In case it hasn’t already been made clear to you, it is a stupefyingly bad idea to partner with Vladimir Putin on trying to defend against cyberthreats. If anything, opening our networks to Russian “assistance” and jointly planning our defensive strategies would only make U.S. cyberinfrastructure more vulnerable to attacks from Russia (not that it needs the help).

An international partnership on cybersecurity can mean many things—it can mean mutual assistance with enforcement and criminal investigations, or sharing threat information and intelligence, or jointly developing software that can be used to target adversaries’ computer systems, or even jointly developing tools and techniques that can be used to detect and mitigate threats. An “impenetrable” unit hints most closely at the last of these functions—a defensive joint effort in which the two countries share not just intelligence but also technical expertise and controls to protect their systems against intruders. But people who help design and implement your defenses then know an awful lot about the way your systems work and how, precisely, they are protected. Possibly, they’re even writing code and giving it to you to download on your computers to help make them more impenetrable. And if that code also created backdoors on every computer it was installed on so that Russia had easy access to control those systems, who would be surprised?

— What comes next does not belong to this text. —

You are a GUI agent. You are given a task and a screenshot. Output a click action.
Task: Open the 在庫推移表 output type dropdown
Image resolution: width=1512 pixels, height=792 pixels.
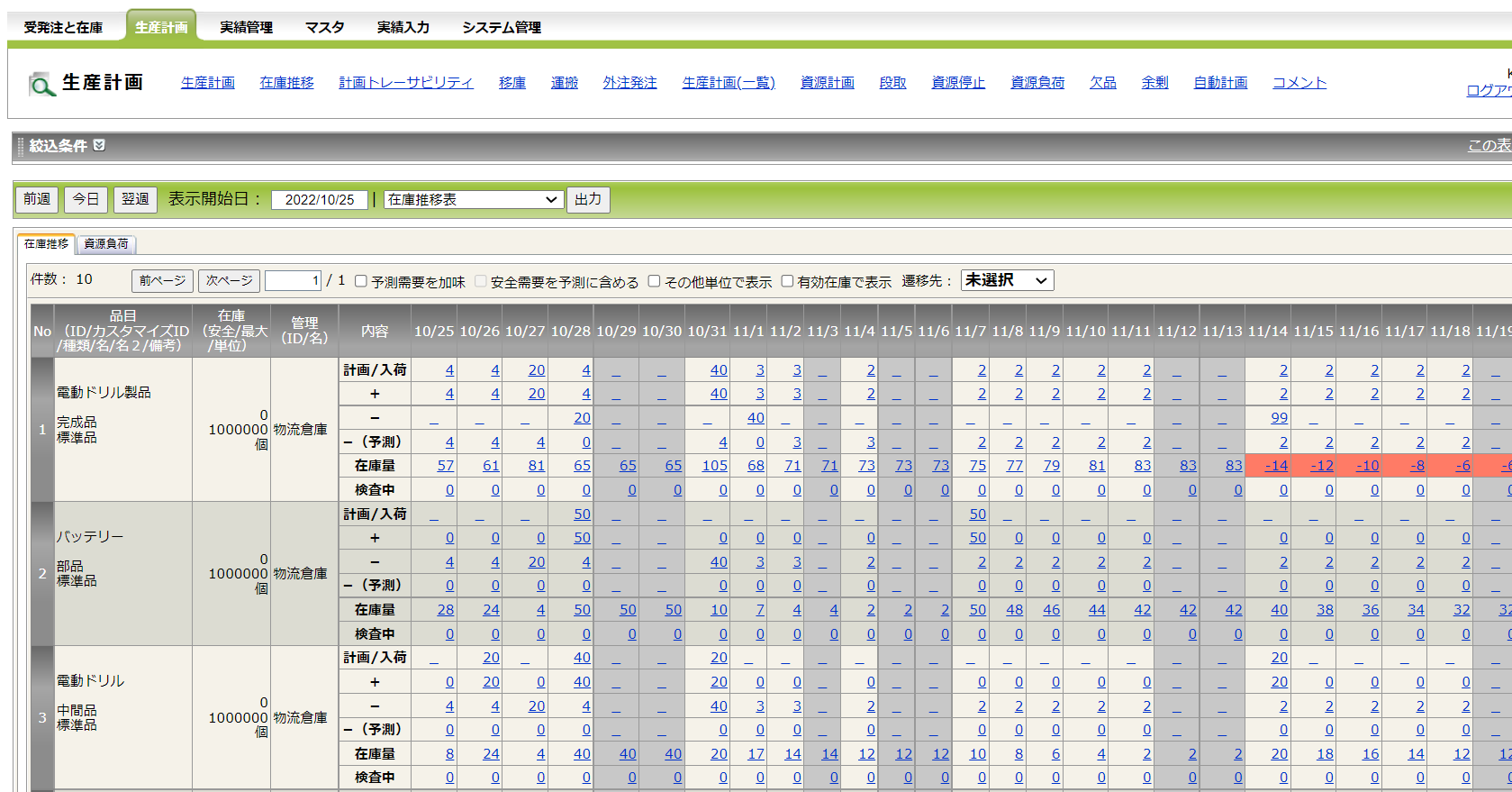pos(473,200)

International cybersecurity partnerships are usually a good thing. The United States should (and does) work with international allies like Canada, the United Kingdom, France, Germany, South Korea, Australia, and Israel to help strengthen its computer security and enlist help. But to form any kind of meaningful international cybersecurity partnership, two countries have to be able to agree what they’re trying to protect against. If two countries have totally different visions of what a “secure Internet” looks like, then they’re not going to be able to work together to achieve it.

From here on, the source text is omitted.